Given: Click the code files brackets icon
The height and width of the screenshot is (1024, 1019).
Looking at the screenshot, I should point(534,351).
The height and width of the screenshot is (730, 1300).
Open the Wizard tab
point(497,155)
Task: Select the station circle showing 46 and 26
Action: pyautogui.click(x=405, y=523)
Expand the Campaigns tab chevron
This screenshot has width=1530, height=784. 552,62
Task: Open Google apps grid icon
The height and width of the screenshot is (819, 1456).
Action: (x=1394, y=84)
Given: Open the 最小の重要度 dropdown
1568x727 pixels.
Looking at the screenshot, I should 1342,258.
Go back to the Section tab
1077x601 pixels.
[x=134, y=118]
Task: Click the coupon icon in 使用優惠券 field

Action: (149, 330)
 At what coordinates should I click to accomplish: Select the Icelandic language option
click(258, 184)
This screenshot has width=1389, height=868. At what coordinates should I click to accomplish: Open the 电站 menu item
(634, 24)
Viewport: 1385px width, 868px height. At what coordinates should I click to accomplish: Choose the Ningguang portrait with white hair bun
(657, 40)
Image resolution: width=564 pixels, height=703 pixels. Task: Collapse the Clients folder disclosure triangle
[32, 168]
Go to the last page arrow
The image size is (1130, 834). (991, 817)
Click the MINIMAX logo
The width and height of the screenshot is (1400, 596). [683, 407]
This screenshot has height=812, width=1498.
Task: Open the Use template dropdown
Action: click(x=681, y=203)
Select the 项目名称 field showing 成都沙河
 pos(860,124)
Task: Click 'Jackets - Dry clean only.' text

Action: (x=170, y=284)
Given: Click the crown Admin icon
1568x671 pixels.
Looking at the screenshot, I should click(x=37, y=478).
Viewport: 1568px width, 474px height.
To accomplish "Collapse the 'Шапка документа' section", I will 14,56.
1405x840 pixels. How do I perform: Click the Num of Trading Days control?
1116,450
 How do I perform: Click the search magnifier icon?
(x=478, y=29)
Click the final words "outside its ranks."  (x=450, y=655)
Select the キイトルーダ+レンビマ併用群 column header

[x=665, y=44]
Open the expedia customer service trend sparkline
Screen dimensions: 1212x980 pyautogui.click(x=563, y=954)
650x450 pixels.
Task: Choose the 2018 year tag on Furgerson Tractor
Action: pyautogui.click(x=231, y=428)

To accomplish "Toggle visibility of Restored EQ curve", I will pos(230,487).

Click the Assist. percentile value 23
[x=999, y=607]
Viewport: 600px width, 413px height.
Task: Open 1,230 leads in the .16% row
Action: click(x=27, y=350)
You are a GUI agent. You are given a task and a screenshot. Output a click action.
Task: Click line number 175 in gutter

→ **Written request**
Reproduce the rows above without any change, starting with the very first row and going on through the line that contains "Action: pyautogui.click(x=405, y=523)", with that line included.

→ **Output below**
Given: Click the code files brackets icon
The height and width of the screenshot is (1024, 1019).
Looking at the screenshot, I should point(534,351).
The height and width of the screenshot is (730, 1300).
Open the Wizard tab
point(497,155)
Task: Select the station circle showing 46 and 26
Action: pyautogui.click(x=405, y=523)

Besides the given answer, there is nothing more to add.